# Dog kills 280 chickens



## Nm156 (May 16, 2015)

http://thumbnet.net/wire/headlines/05286_Loose_dog_kills_280_chickens_at_Port_Austin_farm_171842.php


----------



## havasu (Jun 21, 2012)

They should euthanize the dog's owner, not the dog.


----------



## seminole wind (Aug 22, 2015)

How sad! No words to describe how awful that must have been.


----------



## Nm156 (May 16, 2015)

120 Layer and 160 organic meat birds.

$25 each layer for POL replacement.
$4 a lb on the meat birds,Based on average of 6 lbs at 8 weeks $24 each chicken rounded up to $25 a chicken.

$7000 loss


----------



## nannypattyrn (Aug 23, 2015)

Is there any legal action one can do?


----------



## nannypattyrn (Aug 23, 2015)

Well I should have read the article before I asked that question!
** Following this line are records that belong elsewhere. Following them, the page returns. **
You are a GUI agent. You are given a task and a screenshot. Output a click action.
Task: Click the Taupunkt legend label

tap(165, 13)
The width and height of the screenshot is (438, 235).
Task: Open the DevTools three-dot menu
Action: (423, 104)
My coffee isn't in yet.


----------



## chickenqueen (Jan 9, 2016)

OMG!!! I came home one day to find dead chickens everywhere-57 in all-including free range adults and 33 juveniles in grow out pen.The dog warden was concerned about dog licenses,not the fact a dog was running loose and killing my chickens.THEY DID NOTHING!!!Less than 1 week later same dog killed over 60 more chickens at another place.Dog next door killed 7 hens and bit me over 2 month time.At the 3rd one,they said it could be classified as a nuisance dog and they could take it-never happened.When it killed 7th hen and I was bitten still the DOG WARDEN DID NOTHING!!!I now keep loaded guns by the front and back doors and I shoot to kill!!!I can and will protect my flock!!!Neighbors beware!


----------



## Nm156 (May 16, 2015)

It all AG up here,so the dog will most likely be euthanized and the owner will have to pay compensation.West side of the state might be different but probably not.


----------